--- SUPPLIED MATERIAL Enclosed Below ---

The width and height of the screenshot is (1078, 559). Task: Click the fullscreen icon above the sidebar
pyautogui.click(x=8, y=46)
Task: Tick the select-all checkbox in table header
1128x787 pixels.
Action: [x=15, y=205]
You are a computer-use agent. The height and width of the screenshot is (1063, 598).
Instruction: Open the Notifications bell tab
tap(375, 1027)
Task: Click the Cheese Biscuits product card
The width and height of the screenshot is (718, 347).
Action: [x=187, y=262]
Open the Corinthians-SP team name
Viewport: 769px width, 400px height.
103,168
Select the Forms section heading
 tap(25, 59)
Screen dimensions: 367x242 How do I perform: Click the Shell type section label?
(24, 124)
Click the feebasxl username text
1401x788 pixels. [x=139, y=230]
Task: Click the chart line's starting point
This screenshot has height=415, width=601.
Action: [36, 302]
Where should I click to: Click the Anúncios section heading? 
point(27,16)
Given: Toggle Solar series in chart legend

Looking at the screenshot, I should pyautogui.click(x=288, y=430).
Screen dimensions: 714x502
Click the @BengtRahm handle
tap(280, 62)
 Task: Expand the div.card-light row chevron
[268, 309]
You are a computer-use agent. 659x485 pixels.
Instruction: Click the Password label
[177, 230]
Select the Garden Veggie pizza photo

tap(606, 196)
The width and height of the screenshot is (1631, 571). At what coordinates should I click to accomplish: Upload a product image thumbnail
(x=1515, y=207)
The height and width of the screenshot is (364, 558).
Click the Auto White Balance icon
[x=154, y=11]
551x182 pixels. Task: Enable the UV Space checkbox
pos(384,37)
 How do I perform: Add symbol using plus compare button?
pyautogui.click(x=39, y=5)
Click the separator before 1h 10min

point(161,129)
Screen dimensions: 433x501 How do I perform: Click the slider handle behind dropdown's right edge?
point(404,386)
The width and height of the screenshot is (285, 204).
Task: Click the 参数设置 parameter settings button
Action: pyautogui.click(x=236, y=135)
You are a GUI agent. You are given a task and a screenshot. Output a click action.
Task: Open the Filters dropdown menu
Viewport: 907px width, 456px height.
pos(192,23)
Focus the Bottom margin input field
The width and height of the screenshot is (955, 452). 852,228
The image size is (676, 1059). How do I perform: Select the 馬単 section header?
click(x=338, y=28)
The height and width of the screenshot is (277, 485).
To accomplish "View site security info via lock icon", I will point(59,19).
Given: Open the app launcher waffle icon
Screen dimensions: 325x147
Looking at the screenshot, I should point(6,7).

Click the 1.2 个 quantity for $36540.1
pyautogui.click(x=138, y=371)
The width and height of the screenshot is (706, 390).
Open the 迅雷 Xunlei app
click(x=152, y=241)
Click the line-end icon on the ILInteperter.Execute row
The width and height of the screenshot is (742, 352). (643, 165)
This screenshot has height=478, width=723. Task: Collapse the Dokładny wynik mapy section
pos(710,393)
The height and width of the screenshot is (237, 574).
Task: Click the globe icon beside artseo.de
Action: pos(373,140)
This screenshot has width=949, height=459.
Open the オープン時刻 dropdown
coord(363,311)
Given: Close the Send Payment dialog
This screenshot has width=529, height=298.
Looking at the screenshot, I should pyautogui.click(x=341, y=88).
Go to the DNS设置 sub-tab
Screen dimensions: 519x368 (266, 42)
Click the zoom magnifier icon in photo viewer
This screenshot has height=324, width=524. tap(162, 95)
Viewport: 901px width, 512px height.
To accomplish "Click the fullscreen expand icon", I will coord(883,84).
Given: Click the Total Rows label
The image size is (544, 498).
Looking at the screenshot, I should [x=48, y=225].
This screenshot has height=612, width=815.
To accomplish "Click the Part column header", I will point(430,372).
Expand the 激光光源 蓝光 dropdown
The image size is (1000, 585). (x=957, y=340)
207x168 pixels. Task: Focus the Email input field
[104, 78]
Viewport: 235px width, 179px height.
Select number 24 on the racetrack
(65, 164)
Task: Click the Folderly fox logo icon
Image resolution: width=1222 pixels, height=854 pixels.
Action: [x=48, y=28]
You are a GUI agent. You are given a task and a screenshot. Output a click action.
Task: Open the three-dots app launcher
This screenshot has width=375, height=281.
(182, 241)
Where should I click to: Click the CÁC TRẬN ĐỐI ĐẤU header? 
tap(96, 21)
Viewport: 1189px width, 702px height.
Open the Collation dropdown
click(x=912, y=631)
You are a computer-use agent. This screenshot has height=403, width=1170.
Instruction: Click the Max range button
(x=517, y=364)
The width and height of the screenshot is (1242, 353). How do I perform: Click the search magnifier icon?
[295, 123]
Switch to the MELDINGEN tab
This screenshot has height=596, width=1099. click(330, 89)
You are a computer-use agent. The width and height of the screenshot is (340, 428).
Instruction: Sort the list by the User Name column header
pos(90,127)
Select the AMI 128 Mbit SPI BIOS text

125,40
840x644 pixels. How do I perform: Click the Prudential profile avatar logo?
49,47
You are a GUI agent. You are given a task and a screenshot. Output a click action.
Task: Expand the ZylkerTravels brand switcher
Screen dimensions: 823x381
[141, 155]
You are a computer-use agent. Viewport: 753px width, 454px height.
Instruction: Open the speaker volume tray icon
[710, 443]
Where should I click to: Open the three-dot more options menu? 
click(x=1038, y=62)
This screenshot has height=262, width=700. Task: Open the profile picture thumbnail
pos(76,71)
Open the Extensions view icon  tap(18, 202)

--- End of Enclosed SUPPLIED MATERIAL ---

Set down each entry above again exactly as it reads.

▶ **SOLUTION TO THE EXERCISE**
The width and height of the screenshot is (1078, 559). Task: Click the fullscreen icon above the sidebar
pyautogui.click(x=8, y=46)
Task: Tick the select-all checkbox in table header
1128x787 pixels.
Action: [x=15, y=205]
You are a computer-use agent. The height and width of the screenshot is (1063, 598).
Instruction: Open the Notifications bell tab
tap(375, 1027)
Task: Click the Cheese Biscuits product card
The width and height of the screenshot is (718, 347).
Action: [x=187, y=262]
Open the Corinthians-SP team name
Viewport: 769px width, 400px height.
103,168
Select the Forms section heading
 tap(25, 59)
Screen dimensions: 367x242 How do I perform: Click the Shell type section label?
(24, 124)
Click the feebasxl username text
1401x788 pixels. [x=139, y=230]
Task: Click the chart line's starting point
This screenshot has height=415, width=601.
Action: [36, 302]
Where should I click to: Click the Anúncios section heading? 
point(27,16)
Given: Toggle Solar series in chart legend

Looking at the screenshot, I should pyautogui.click(x=288, y=430).
Screen dimensions: 714x502
Click the @BengtRahm handle
tap(280, 62)
 Task: Expand the div.card-light row chevron
[268, 309]
You are a computer-use agent. 659x485 pixels.
Instruction: Click the Password label
[177, 230]
Select the Garden Veggie pizza photo

tap(606, 196)
The width and height of the screenshot is (1631, 571). At what coordinates should I click to accomplish: Upload a product image thumbnail
(x=1515, y=207)
The height and width of the screenshot is (364, 558).
Click the Auto White Balance icon
[x=154, y=11]
551x182 pixels. Task: Enable the UV Space checkbox
pos(384,37)
 How do I perform: Add symbol using plus compare button?
pyautogui.click(x=39, y=5)
Click the separator before 1h 10min

point(161,129)
Screen dimensions: 433x501 How do I perform: Click the slider handle behind dropdown's right edge?
point(404,386)
The width and height of the screenshot is (285, 204).
Task: Click the 参数设置 parameter settings button
Action: pyautogui.click(x=236, y=135)
You are a GUI agent. You are given a task and a screenshot. Output a click action.
Task: Open the Filters dropdown menu
Viewport: 907px width, 456px height.
pos(192,23)
Focus the Bottom margin input field
The width and height of the screenshot is (955, 452). 852,228
The image size is (676, 1059). How do I perform: Select the 馬単 section header?
click(x=338, y=28)
The height and width of the screenshot is (277, 485).
To accomplish "View site security info via lock icon", I will point(59,19).
Given: Open the app launcher waffle icon
Screen dimensions: 325x147
Looking at the screenshot, I should point(6,7).

Click the 1.2 个 quantity for $36540.1
pyautogui.click(x=138, y=371)
The width and height of the screenshot is (706, 390).
Open the 迅雷 Xunlei app
click(x=152, y=241)
Click the line-end icon on the ILInteperter.Execute row
The width and height of the screenshot is (742, 352). (643, 165)
This screenshot has height=478, width=723. Task: Collapse the Dokładny wynik mapy section
pos(710,393)
The height and width of the screenshot is (237, 574).
Task: Click the globe icon beside artseo.de
Action: pos(373,140)
This screenshot has width=949, height=459.
Open the オープン時刻 dropdown
coord(363,311)
Given: Close the Send Payment dialog
This screenshot has width=529, height=298.
Looking at the screenshot, I should pyautogui.click(x=341, y=88).
Go to the DNS设置 sub-tab
Screen dimensions: 519x368 (266, 42)
Click the zoom magnifier icon in photo viewer
This screenshot has height=324, width=524. tap(162, 95)
Viewport: 901px width, 512px height.
To accomplish "Click the fullscreen expand icon", I will coord(883,84).
Given: Click the Total Rows label
The image size is (544, 498).
Looking at the screenshot, I should [x=48, y=225].
This screenshot has height=612, width=815.
To accomplish "Click the Part column header", I will point(430,372).
Expand the 激光光源 蓝光 dropdown
The image size is (1000, 585). (x=957, y=340)
207x168 pixels. Task: Focus the Email input field
[104, 78]
Viewport: 235px width, 179px height.
Select number 24 on the racetrack
(65, 164)
Task: Click the Folderly fox logo icon
Image resolution: width=1222 pixels, height=854 pixels.
Action: [x=48, y=28]
You are a GUI agent. You are given a task and a screenshot. Output a click action.
Task: Open the three-dots app launcher
This screenshot has width=375, height=281.
(182, 241)
Where should I click to: Click the CÁC TRẬN ĐỐI ĐẤU header? 
tap(96, 21)
Viewport: 1189px width, 702px height.
Open the Collation dropdown
click(x=912, y=631)
You are a computer-use agent. This screenshot has height=403, width=1170.
Instruction: Click the Max range button
(x=517, y=364)
The width and height of the screenshot is (1242, 353). How do I perform: Click the search magnifier icon?
[295, 123]
Switch to the MELDINGEN tab
This screenshot has height=596, width=1099. click(330, 89)
You are a computer-use agent. The width and height of the screenshot is (340, 428).
Instruction: Sort the list by the User Name column header
pos(90,127)
Select the AMI 128 Mbit SPI BIOS text

125,40
840x644 pixels. How do I perform: Click the Prudential profile avatar logo?
49,47
You are a GUI agent. You are given a task and a screenshot. Output a click action.
Task: Expand the ZylkerTravels brand switcher
Screen dimensions: 823x381
[141, 155]
You are a computer-use agent. Viewport: 753px width, 454px height.
Instruction: Open the speaker volume tray icon
[710, 443]
Where should I click to: Open the three-dot more options menu? 
click(x=1038, y=62)
This screenshot has height=262, width=700. Task: Open the profile picture thumbnail
pos(76,71)
Open the Extensions view icon  tap(18, 202)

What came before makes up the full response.